Though I tell my therapist I’m going, I don’t truthfully find the inner resolve to leave until Thanksgiving—more than two and a half months after accepting the Portland job—when my father and stepmother come to visit me in New York. Having family around buoys my courage, especially when my father offers to make the cross-country drive with me.
He helps me pack up my truck, strap my surfboard on top, and together we begin the three-thousand-mile trip back west, driving through the aftermath of a Midwestern ice storm that transformed all the tree limbs and fence posts into sharpened, sun-glinting harpoons, and where I’m surprised to find myself unnerved by so many miles of barren, un occupied space.
THE TRY-WORKS
I drop my father off in Colorado and pick up my stepfather, Jerry, who makes the second half of the drive with me.
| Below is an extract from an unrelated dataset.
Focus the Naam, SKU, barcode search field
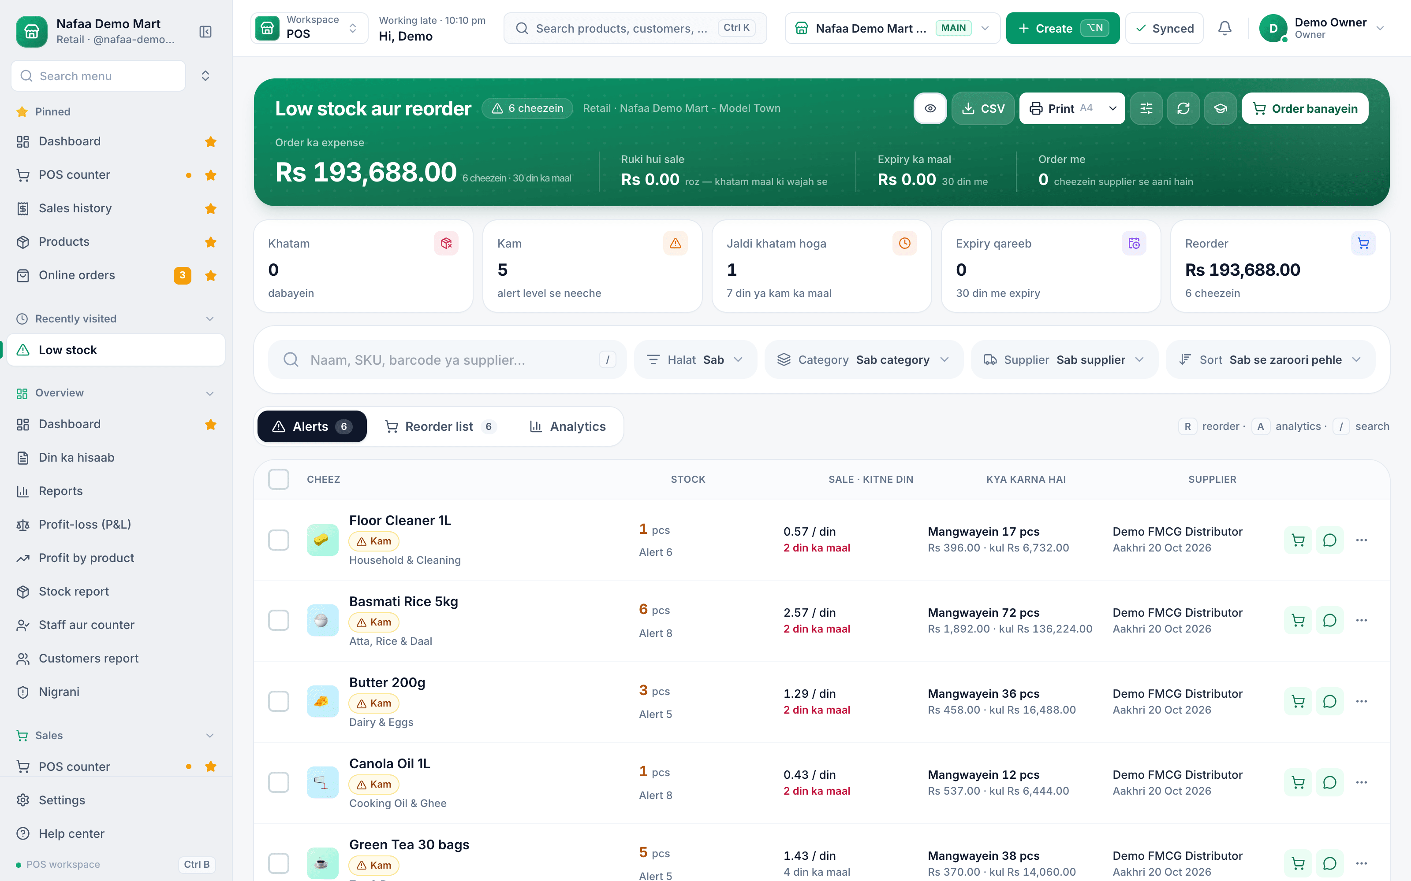 tap(447, 360)
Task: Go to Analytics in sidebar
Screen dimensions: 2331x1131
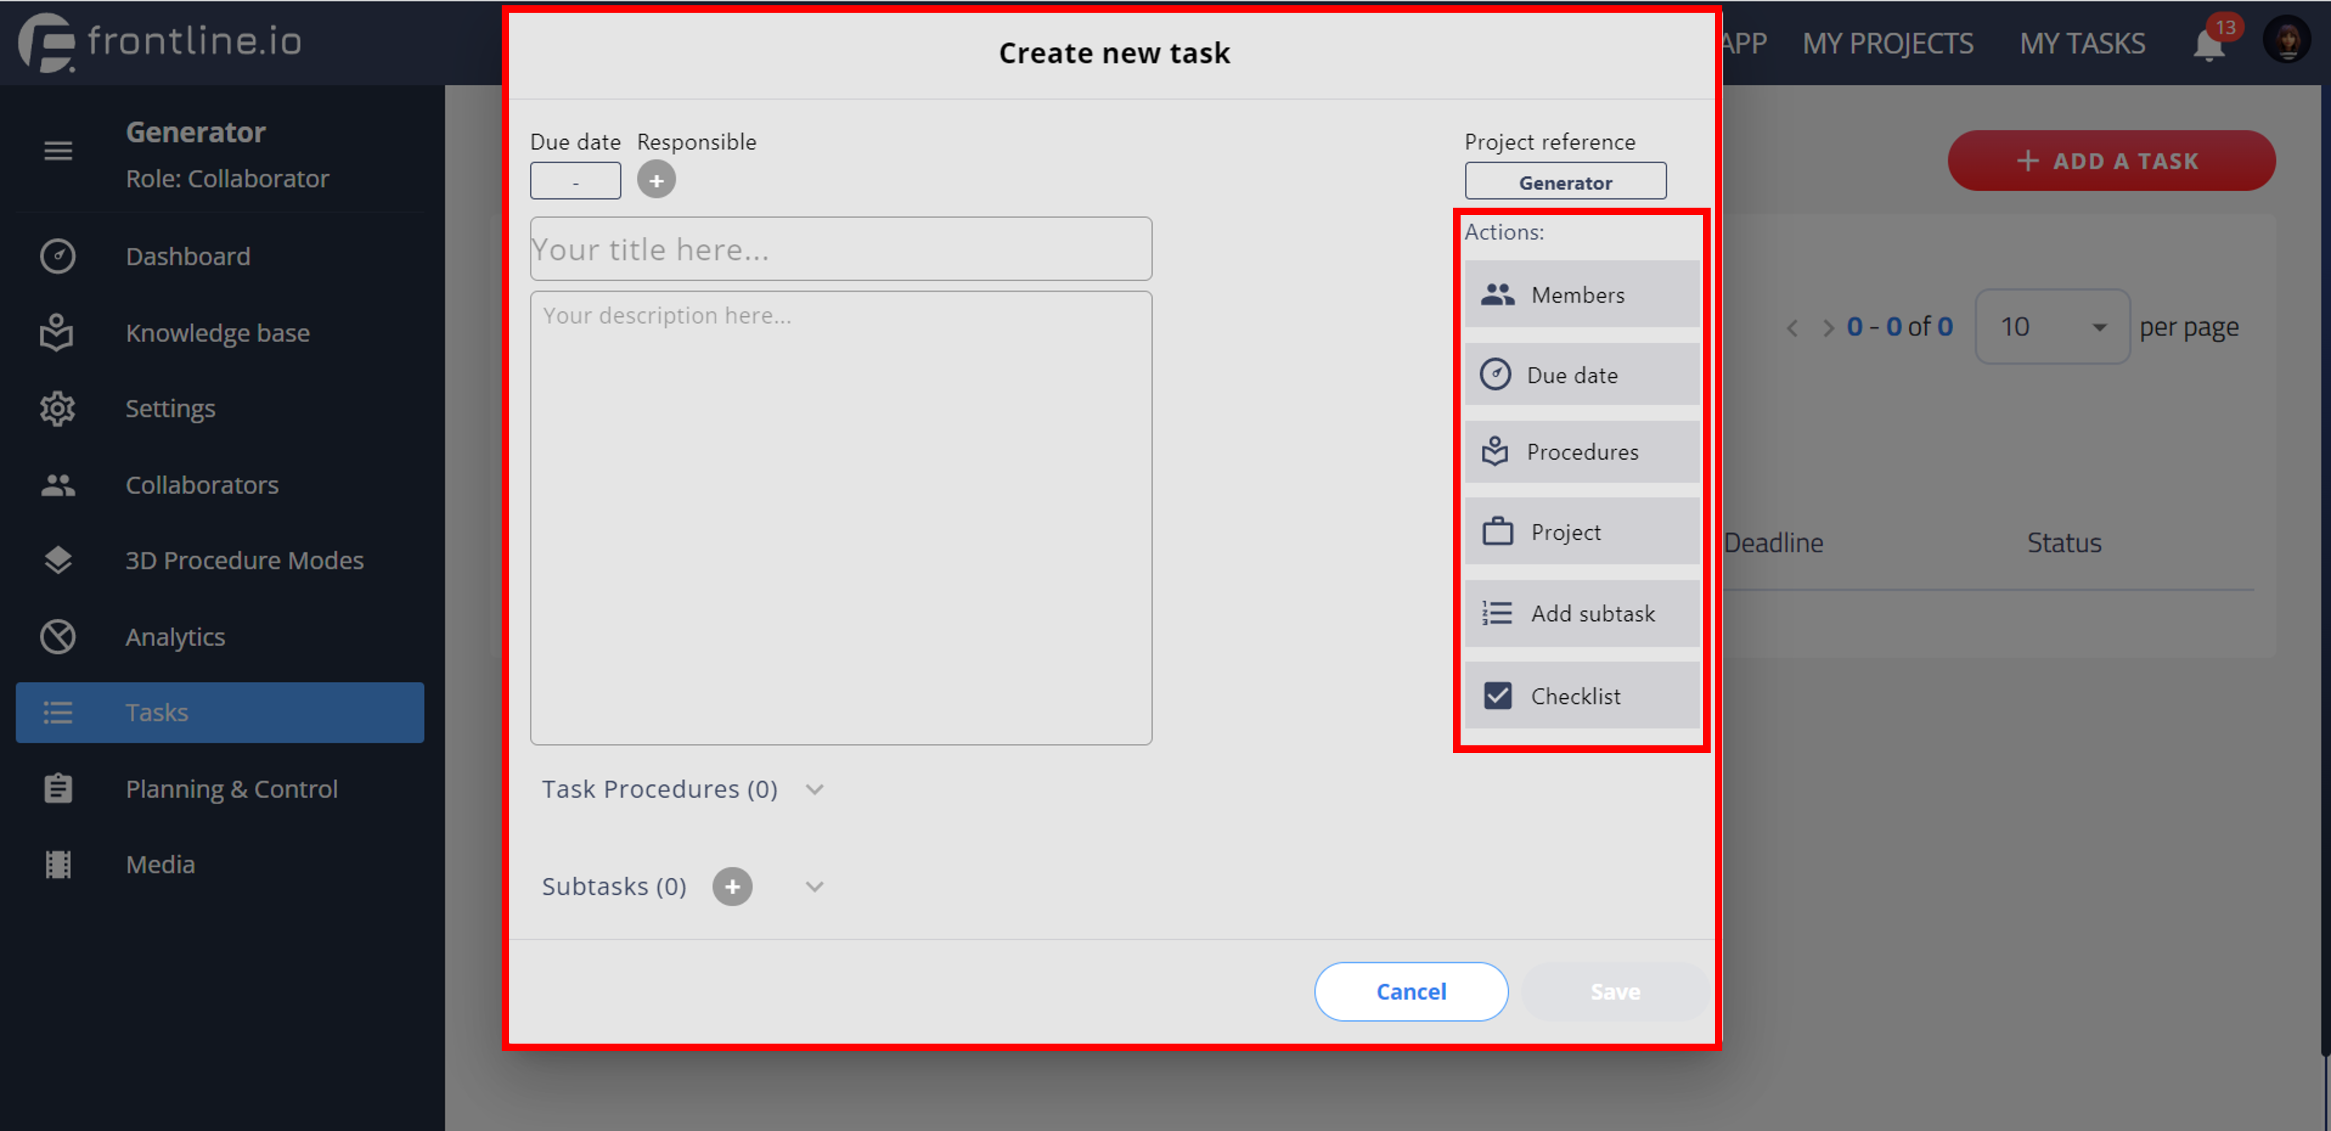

Somewhere in Wyoming we begin hearing unsettling news reports about a California family that went missing deep in the wilderness of southern Oregon.
As night falls in western Wyoming, Jerry and I pass a string of oil refineries, like some dark vision of Hades, fire spouting out smokestacks, feeding on the night air, releasing a dull chemical stench. In the “Try-Works” section of Moby-Dick, Melville describes the American whale ship as a kind of floating factory, complete with a furnace—a “try-works”—for rendering whale blubber into oil. During a night watch, Ishmael finds himself mesmerized by the hellish scene of the “savage” harpooners tending the try-works. It occurs to him that “the rushing Pequod … laden with fire, and burning a corpse, and plunging into that blackness of darkness, seemed the material counterpart of her monomaniac commander’s soul.” As it occurs to me, nearly two centuries later, that this monolithic Wyoming refinery is the material counterpart of Dick Cheney’s soul, George Bush’s soul, the light and dark soul of America. Of my own soul as I drive in a gas-powered vehicle toward an uncertain future. But as Ishmael warns, “Give not thyself up, then, to fire, lest it invert thee, deaden thee; as for the time it did me.”